* What to do:
Each line in the records below, from the one that contains "Click the calendar" to the one that contains "Task: Open 远程设置 link", should be reproduced exactly, the first and last included.

* Stored data:

::::::::

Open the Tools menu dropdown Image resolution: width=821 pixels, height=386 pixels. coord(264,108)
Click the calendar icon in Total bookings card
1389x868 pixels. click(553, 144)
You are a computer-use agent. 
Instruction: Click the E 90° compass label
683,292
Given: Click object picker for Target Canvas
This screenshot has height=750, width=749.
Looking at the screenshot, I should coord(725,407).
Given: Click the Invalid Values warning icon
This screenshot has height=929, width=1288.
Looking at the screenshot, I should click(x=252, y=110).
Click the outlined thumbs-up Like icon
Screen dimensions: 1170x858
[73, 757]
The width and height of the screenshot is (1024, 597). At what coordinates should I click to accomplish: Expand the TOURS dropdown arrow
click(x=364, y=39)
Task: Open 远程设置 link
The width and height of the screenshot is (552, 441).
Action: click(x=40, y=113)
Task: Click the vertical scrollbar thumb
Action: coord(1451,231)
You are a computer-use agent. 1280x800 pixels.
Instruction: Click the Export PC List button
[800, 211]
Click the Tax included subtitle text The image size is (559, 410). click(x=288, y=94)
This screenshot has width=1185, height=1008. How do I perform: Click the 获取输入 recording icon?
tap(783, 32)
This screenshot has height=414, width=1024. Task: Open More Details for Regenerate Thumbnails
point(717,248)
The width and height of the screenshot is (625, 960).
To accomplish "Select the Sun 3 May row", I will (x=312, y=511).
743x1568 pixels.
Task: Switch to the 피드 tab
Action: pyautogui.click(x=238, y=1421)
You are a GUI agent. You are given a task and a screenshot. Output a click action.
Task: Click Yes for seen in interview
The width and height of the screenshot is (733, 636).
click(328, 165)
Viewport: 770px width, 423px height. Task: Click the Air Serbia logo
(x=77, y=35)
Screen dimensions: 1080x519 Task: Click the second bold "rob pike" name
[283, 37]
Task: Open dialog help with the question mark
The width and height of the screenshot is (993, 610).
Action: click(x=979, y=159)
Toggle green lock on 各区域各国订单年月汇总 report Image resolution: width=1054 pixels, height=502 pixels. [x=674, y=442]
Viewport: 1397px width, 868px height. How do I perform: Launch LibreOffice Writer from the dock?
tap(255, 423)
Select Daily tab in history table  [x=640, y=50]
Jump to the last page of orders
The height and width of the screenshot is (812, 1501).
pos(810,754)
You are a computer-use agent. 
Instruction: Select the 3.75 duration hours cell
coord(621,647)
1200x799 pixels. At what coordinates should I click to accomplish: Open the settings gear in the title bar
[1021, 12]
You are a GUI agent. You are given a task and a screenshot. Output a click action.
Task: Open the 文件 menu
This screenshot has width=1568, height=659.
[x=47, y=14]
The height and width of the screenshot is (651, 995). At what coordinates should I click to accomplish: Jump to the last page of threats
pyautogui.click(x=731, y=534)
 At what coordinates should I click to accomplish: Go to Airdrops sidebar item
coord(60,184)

::::::::

* Response to the exercise:
Click the calendar icon in Total bookings card
1389x868 pixels. click(553, 144)
You are a computer-use agent. 
Instruction: Click the E 90° compass label
683,292
Given: Click object picker for Target Canvas
This screenshot has height=750, width=749.
Looking at the screenshot, I should coord(725,407).
Given: Click the Invalid Values warning icon
This screenshot has height=929, width=1288.
Looking at the screenshot, I should click(x=252, y=110).
Click the outlined thumbs-up Like icon
Screen dimensions: 1170x858
[73, 757]
The width and height of the screenshot is (1024, 597). At what coordinates should I click to accomplish: Expand the TOURS dropdown arrow
click(x=364, y=39)
Task: Open 远程设置 link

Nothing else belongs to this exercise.